Cassandra not always returning the expected data for the same query in a single datacenter, 5 replica set up

I've encountered an issue that I'm not really sure why it happens.

I have a Cassandra cluster, only 1 datacenter, 5 replicas, 3 as replication factor, and consistency of ONE in my app and cqlsh at the time of testing.

I was running with cqlsh a query similar to:

SELECT * FROM session where id='xxxxxxxxxxxxxxx' and device_id='xxxxxxxxxxxxxxxx';

I was randomly getting my data row populated, and other times the response was empty.

First I checked the status of the cluster and everything looked fine there.

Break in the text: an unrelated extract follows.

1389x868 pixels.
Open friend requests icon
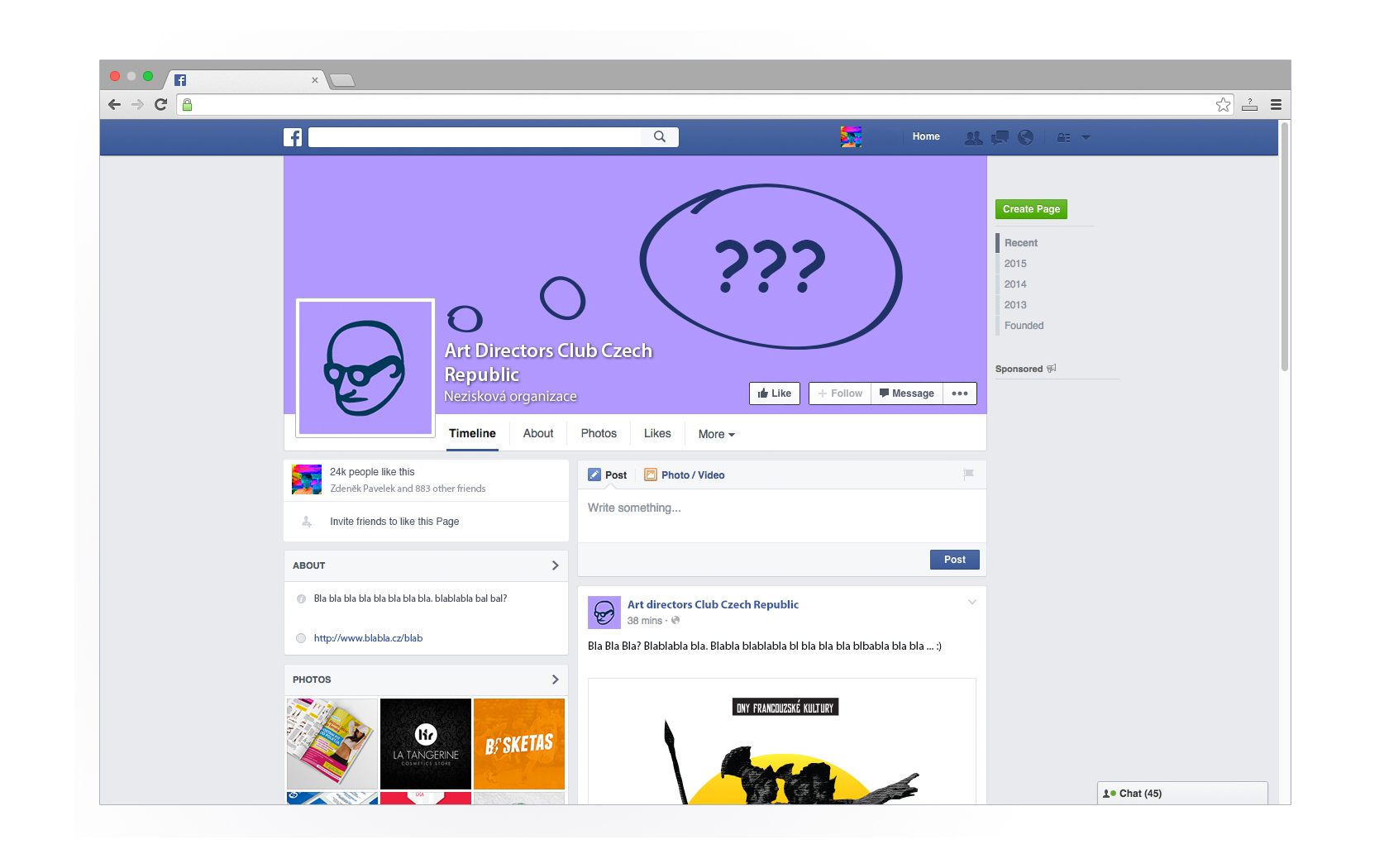[x=973, y=138]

All nodes in "UN" state, around 60% ownership per node, 256 tokens each.

Then I run the getendpoints command like this:

nodetool getendpoints <keyspace> <table> "xxxxxxxxxxxxxxx"

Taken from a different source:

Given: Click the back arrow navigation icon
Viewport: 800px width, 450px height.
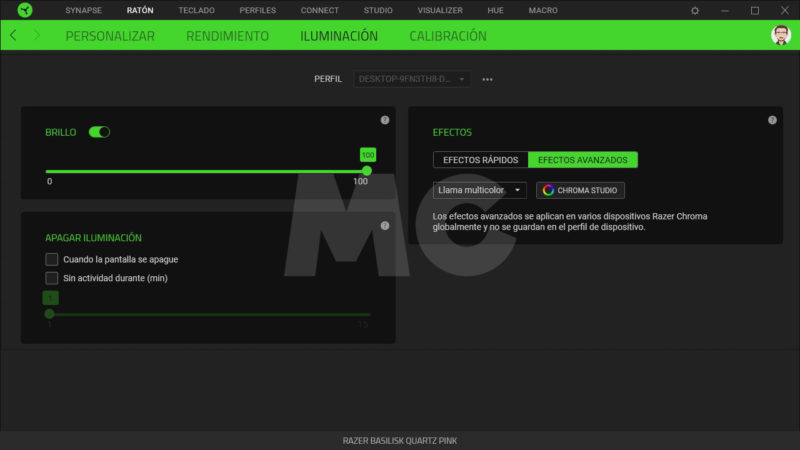Looking at the screenshot, I should click(13, 35).
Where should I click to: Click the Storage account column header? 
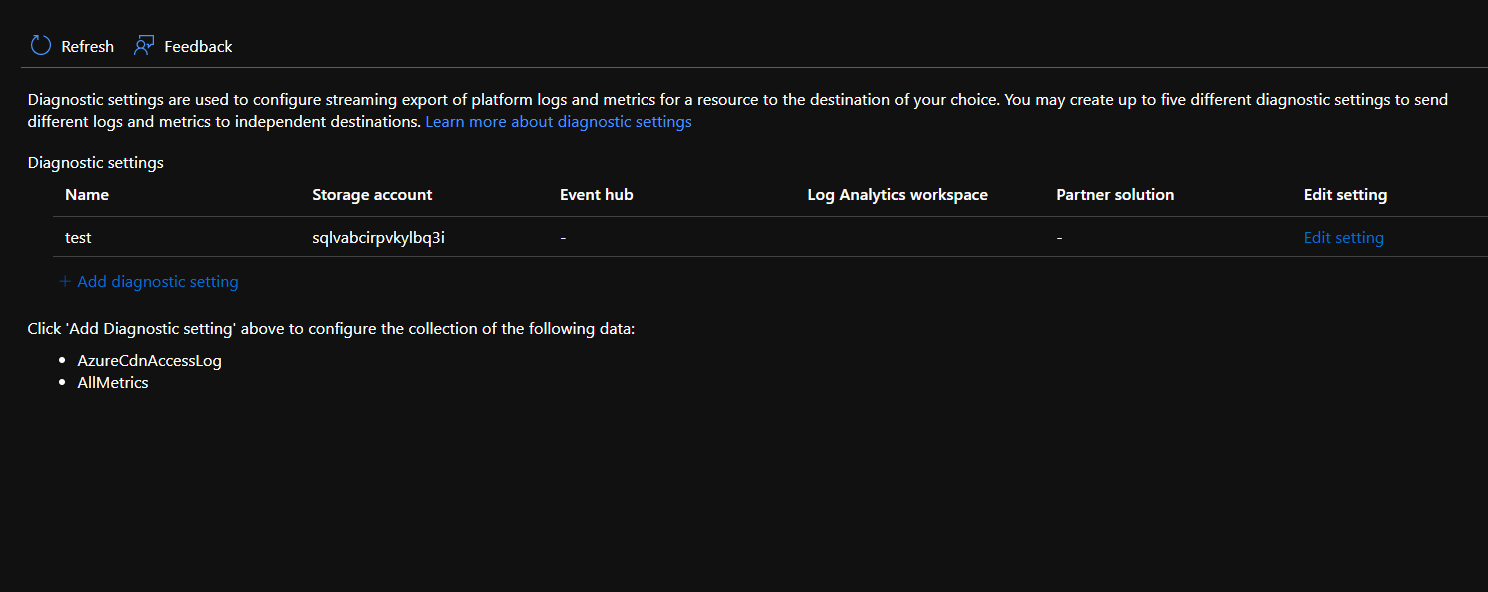click(372, 195)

And I saw 3 nodes holding this ID, which looks fine.

I then run repair in each of the nodes and the issue was gone away, but still I don't see what's wrong here.

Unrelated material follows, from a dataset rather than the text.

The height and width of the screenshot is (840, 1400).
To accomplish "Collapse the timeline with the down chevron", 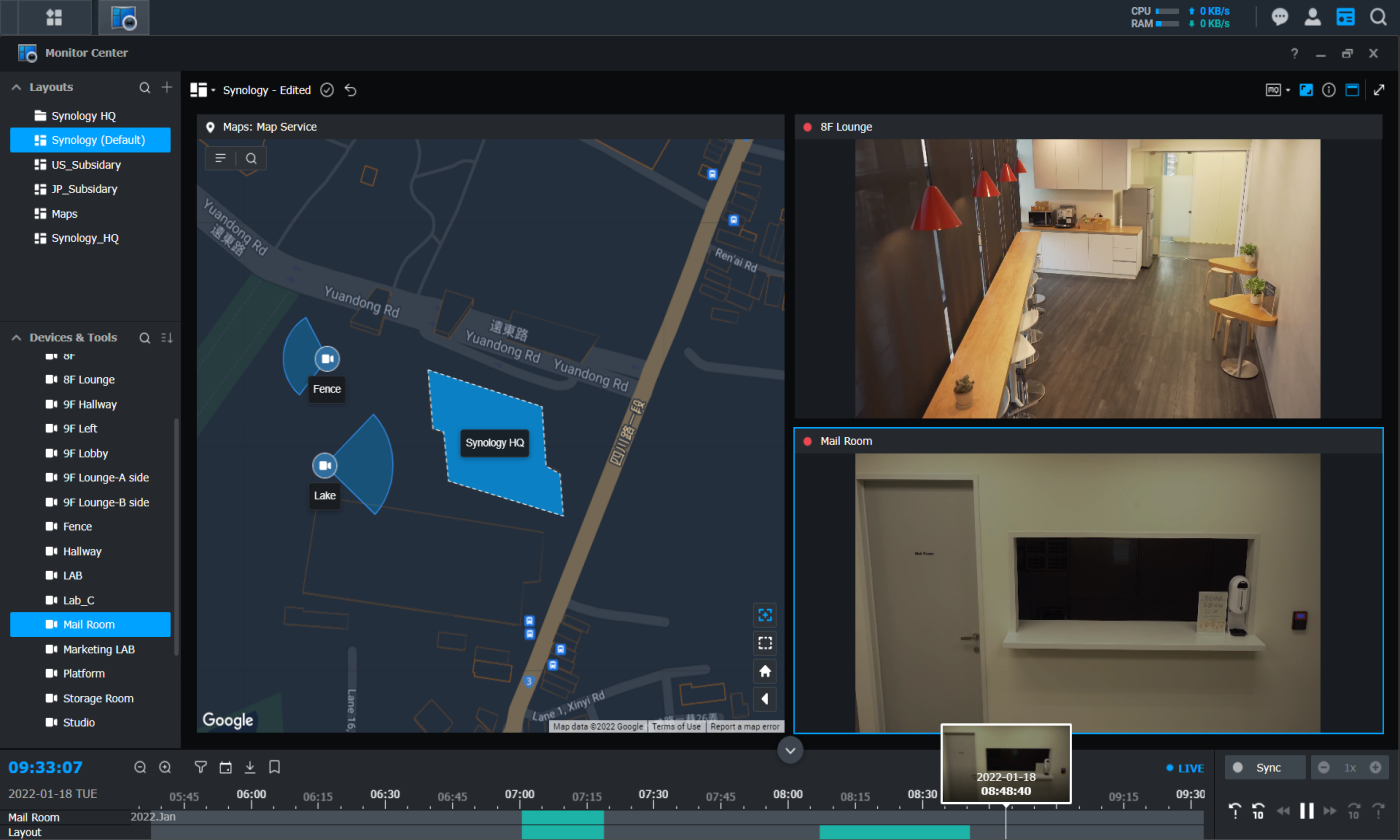I will pyautogui.click(x=790, y=750).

The information was in the DB for a long period of time, not minutes, days.

I guess the issue is still there, but what can it be and how can I debug this easily or monitor?

Thank you for the help

Solution

The issue is that the data is not consistent. You can verify easily in that you were able to run the repair and then found that the data was consistent, which means your ONE CL is hitting a node that doesn't actually contain the data. If you require that level of consistency, your query will need a higher CL, two or local_quorum.

The reason your data is not consistent is probably due to dropped mutations somewhere. That could be the network, or overloaded nodes causing the dropped mutations. Either way, that's clearly what is happening.